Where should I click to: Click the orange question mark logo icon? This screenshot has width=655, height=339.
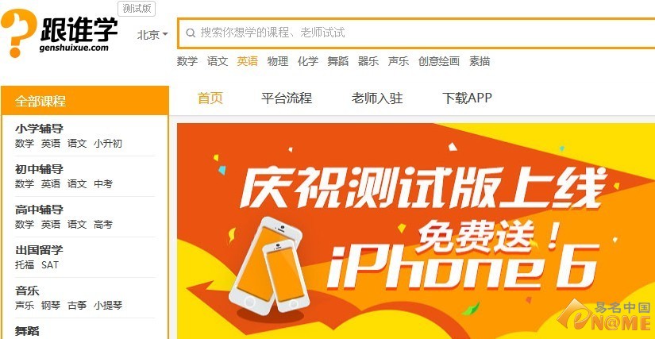17,33

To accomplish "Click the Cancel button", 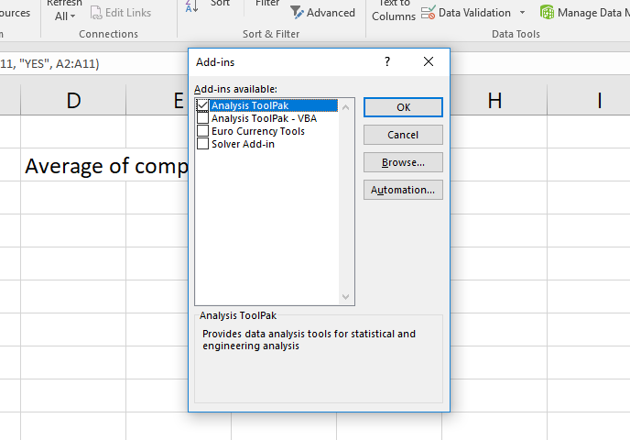I will 403,135.
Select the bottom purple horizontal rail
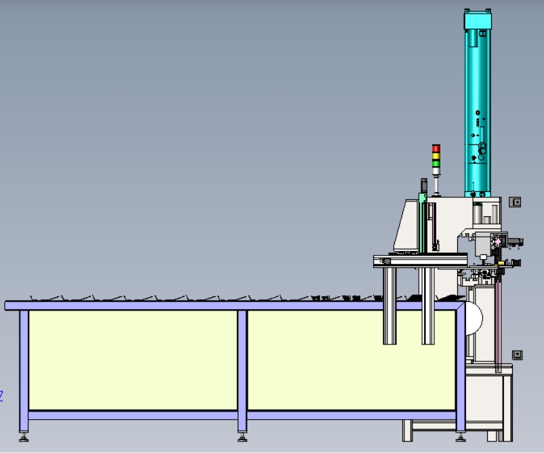 point(242,415)
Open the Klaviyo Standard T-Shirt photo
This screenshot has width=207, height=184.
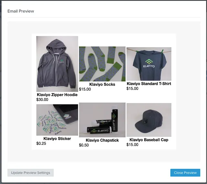click(149, 64)
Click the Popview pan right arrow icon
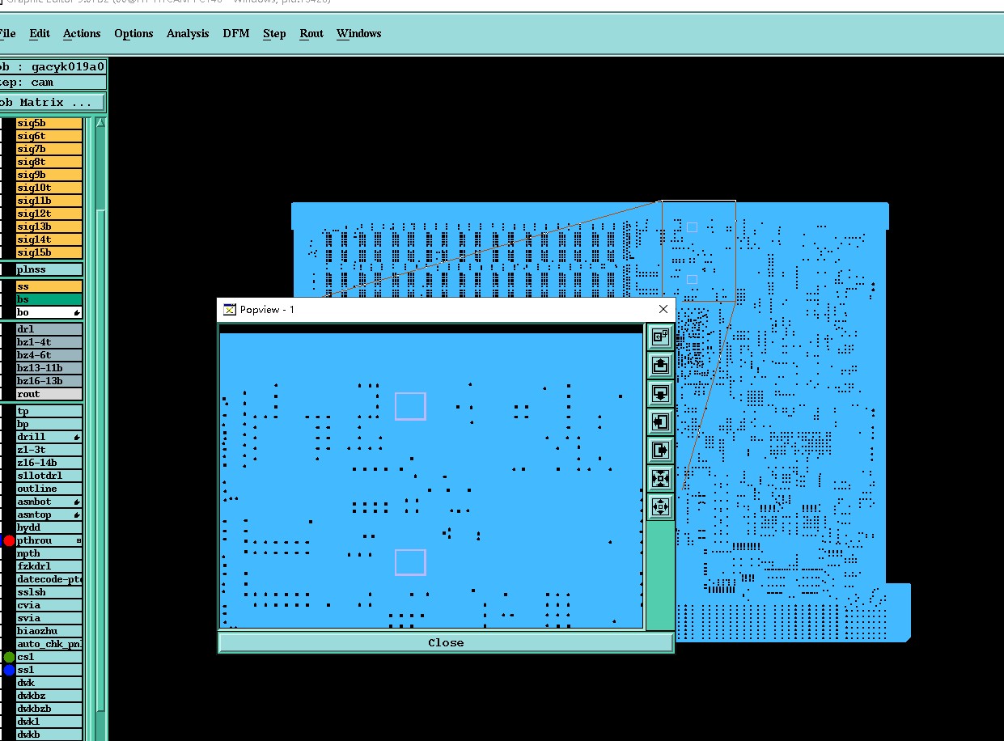The height and width of the screenshot is (741, 1004). coord(660,451)
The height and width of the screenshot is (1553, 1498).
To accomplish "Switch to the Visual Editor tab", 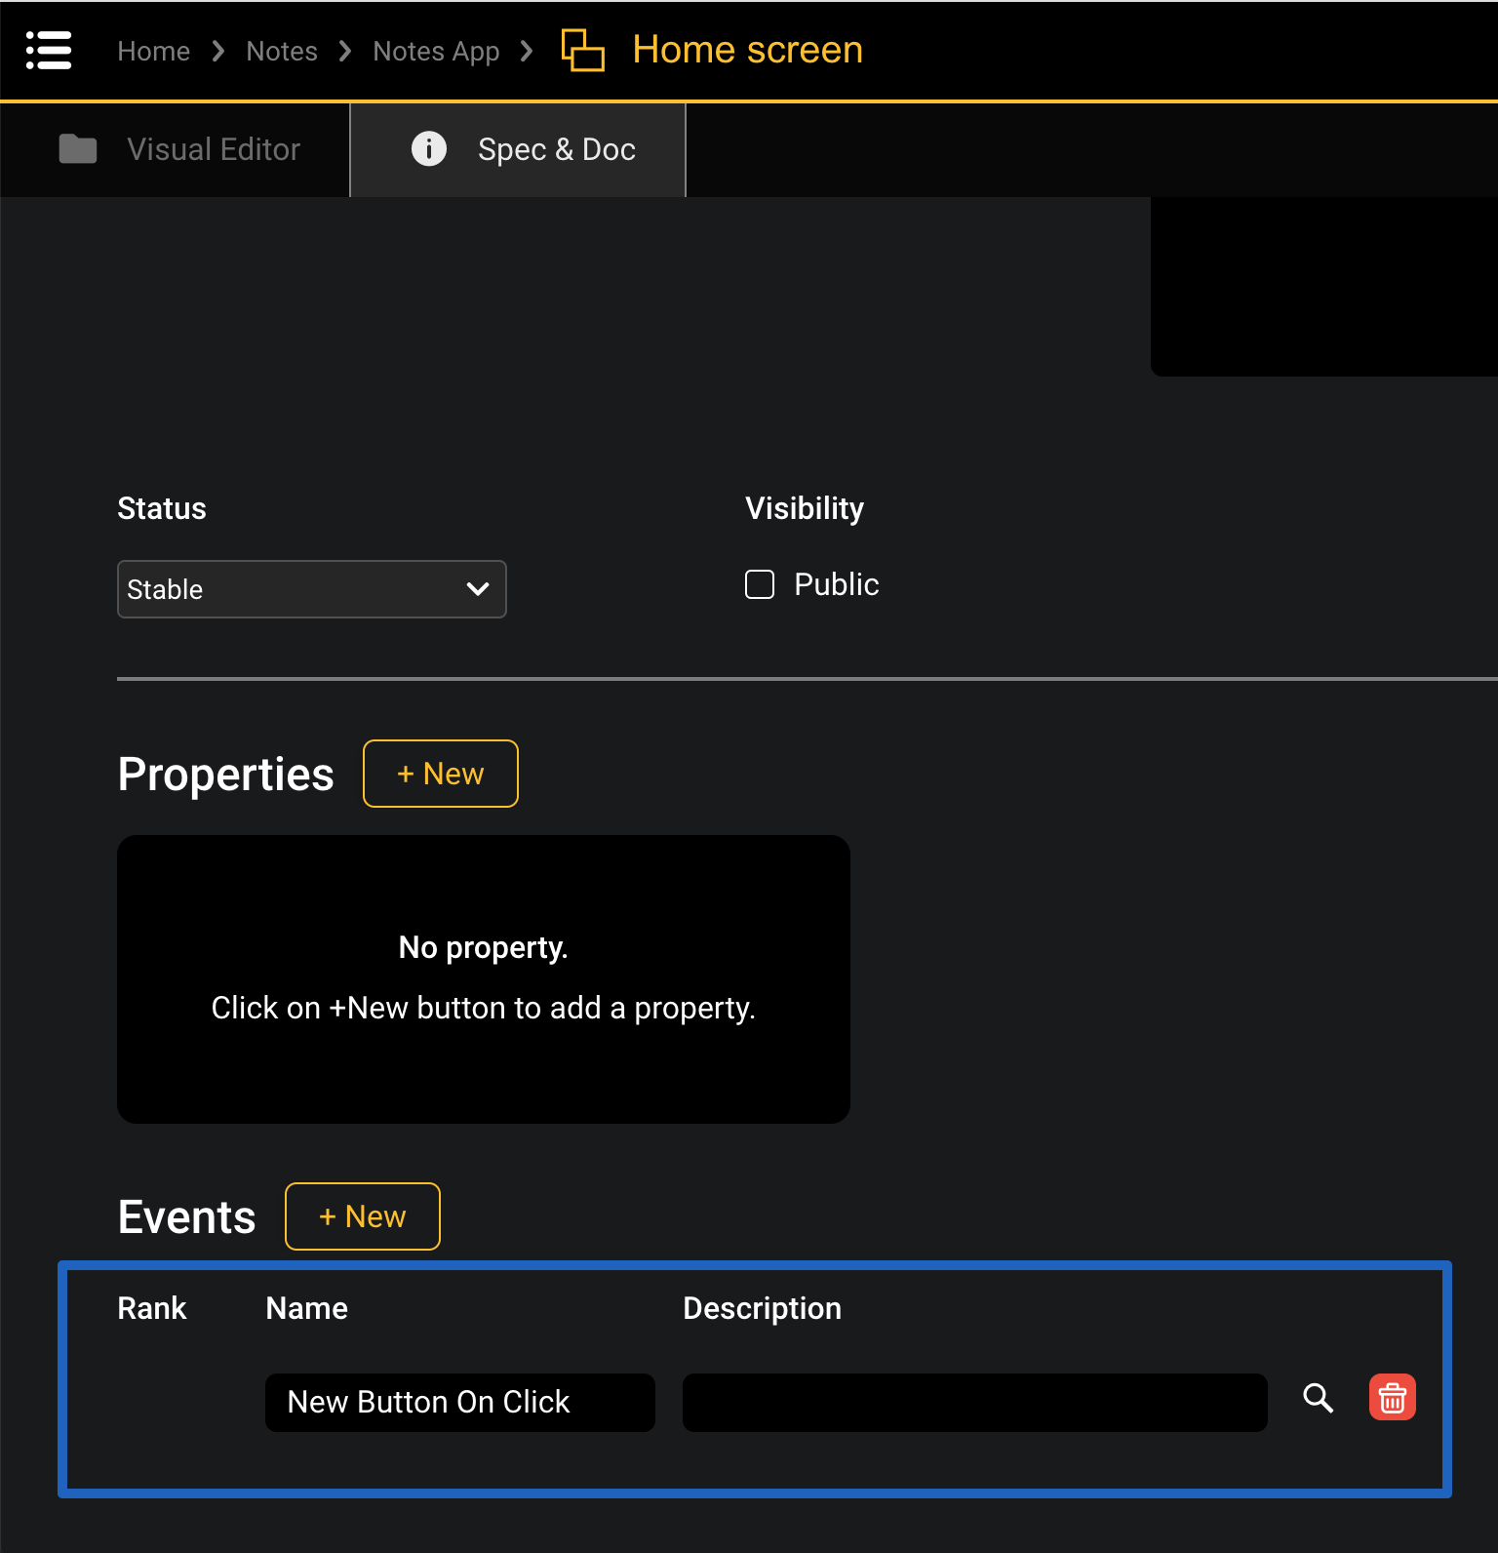I will pos(213,149).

- WHAT YOU NEED TO DO -
A word-for-word reproduction is needed of the lines above from the line containing "Open the Klaviyo Standard T-Shirt photo" through the line containing "The height and width of the screenshot is (1553, 1498).", with both ends kept and no pictures.

- WRITTEN ANSWER -
Open the Klaviyo Standard T-Shirt photo
This screenshot has width=207, height=184.
click(149, 64)
Click the Popview pan right arrow icon
The height and width of the screenshot is (741, 1004). coord(660,451)
The height and width of the screenshot is (1553, 1498).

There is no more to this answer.